Скрипнула дверь, и в класс входят на цыпочках Тотек и Уля. Откуда же они пришли, если она не заметила их, все время глядя в окно? И вообще, констатирует с опозданием Агнешка, осторожность их совершенно излишня, поскольку урок окончательно сорван. Нетерпеливым жестом она прерывает чтение, и без того заглушаемое всеобщим перешептыванием, хлопает в ладоши.
— На сегодня хватит, ребята. Вы свободны.
Поднимается суматоха, только Тотек и Уля не знают, как им себя вести, и вид у них очень виноватый.
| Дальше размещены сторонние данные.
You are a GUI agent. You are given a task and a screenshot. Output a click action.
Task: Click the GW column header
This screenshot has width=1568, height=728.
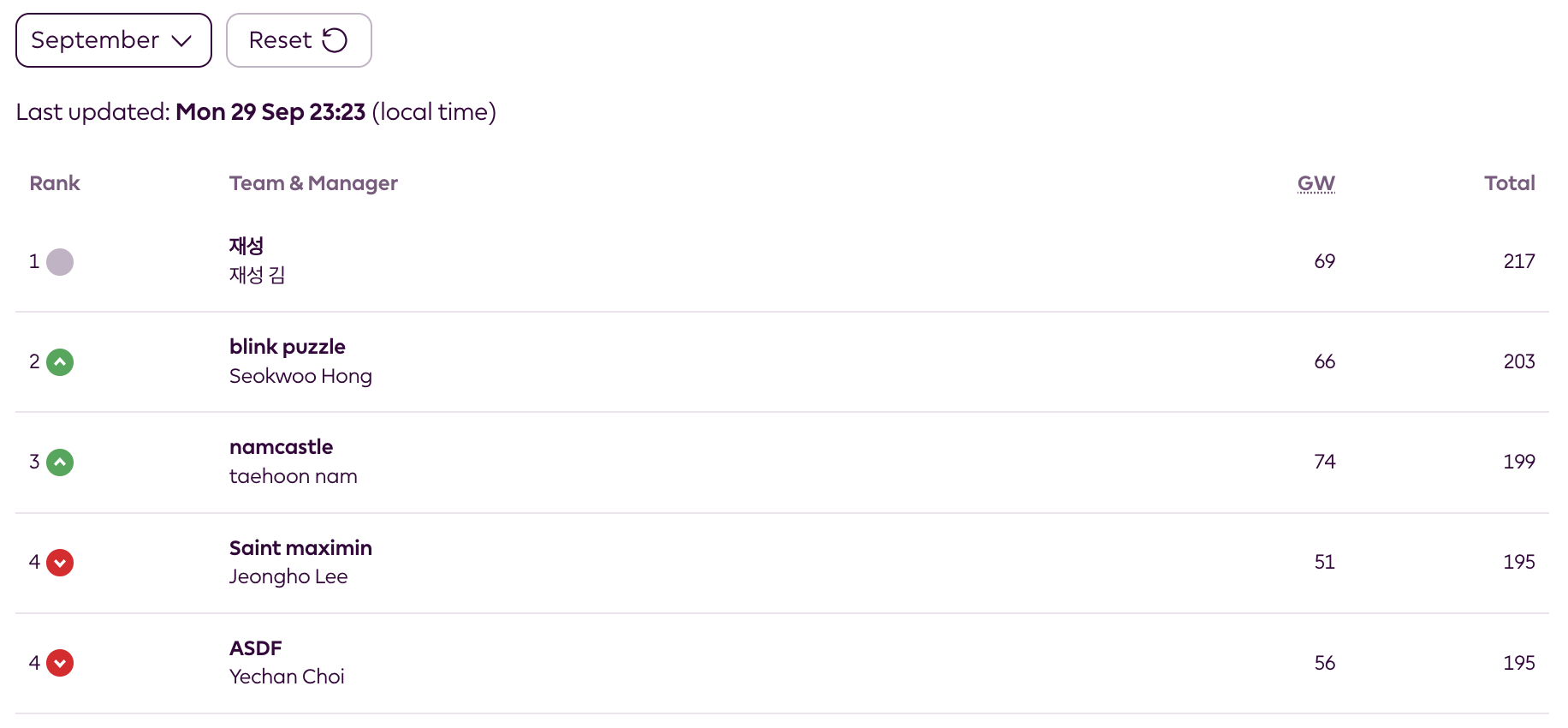coord(1316,183)
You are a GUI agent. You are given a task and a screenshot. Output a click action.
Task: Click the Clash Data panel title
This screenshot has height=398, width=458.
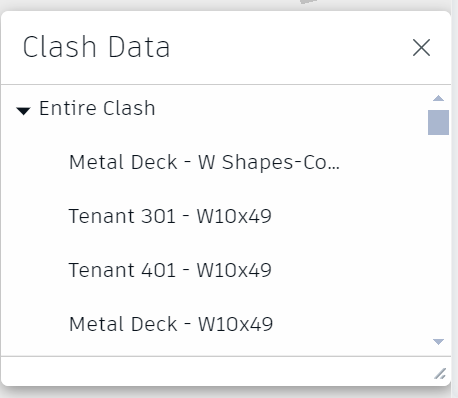pyautogui.click(x=96, y=47)
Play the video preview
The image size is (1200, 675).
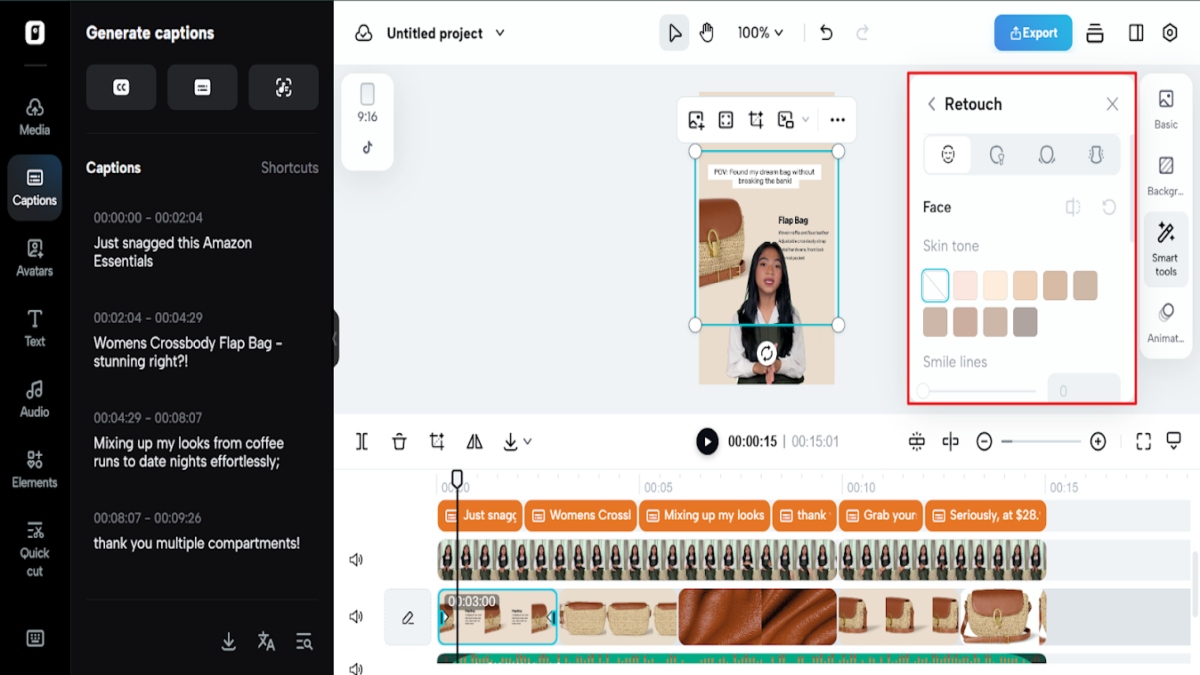[x=707, y=441]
Наверно, испугались, что это из-за их опоздания учительница окончила сегодня занятия настолько раньше времени. Они остаются в классе втроем. Агнешка улыбается Уле, которую не видела несколько дней.
— Наверно, была у бабушки?
— Да, в Бялосоли.
— Она не собирается домой?
— Все болеет. Не хочет разговаривать. Только и слышишь от нее: «Фу-у, фу-у!» Будто гасит чего.
— Боится в ад попасть, — с горечью отзывается Тотек.
— Может, и так, — неуверенно соглашается Уля. — Или же… Тетка слышала, как она бормотала в жару, что деньги у нее какие-то сгорели. Прямо в печку их сдуло с подола.
— Какие деньги? Когда?
Щеки Ули покрываются темным румянцем. Она опускает глаза.
— В тот день, когда она убежала. Только тетка не верит ей. Ужасно они обе ссорятся, каждый день. Сама теперь не знаю, как будет. Может, на работу мне какую наняться?..
— Зачем? — накидывается на нее Агнешка. — Ты-то при чем?
— Про Кондеров скажи, — подсказывает вполголоса Тотек.
— Сама знаю. — И Агнешке: — Молодые Кондеры спрашивали про вас, — говорит она высоким голосом, как и подобает выкладывать обычные деревенские любезности, — и приказали вам кланяться. — И затем уже нормальным тоном продолжает: — Они знают, что есть такой дом, где старики могут доживать жизнь, только это должно что-то стоить… Вот я и не знаю, что делать.
Агнешка приходит в негодование:
— Пусть они оставят тебя в покое, и бабка твоя, и тетка! Лучше сидели бы тихо! Не будь Бобочка такая старая и такая темная, да еще и больная…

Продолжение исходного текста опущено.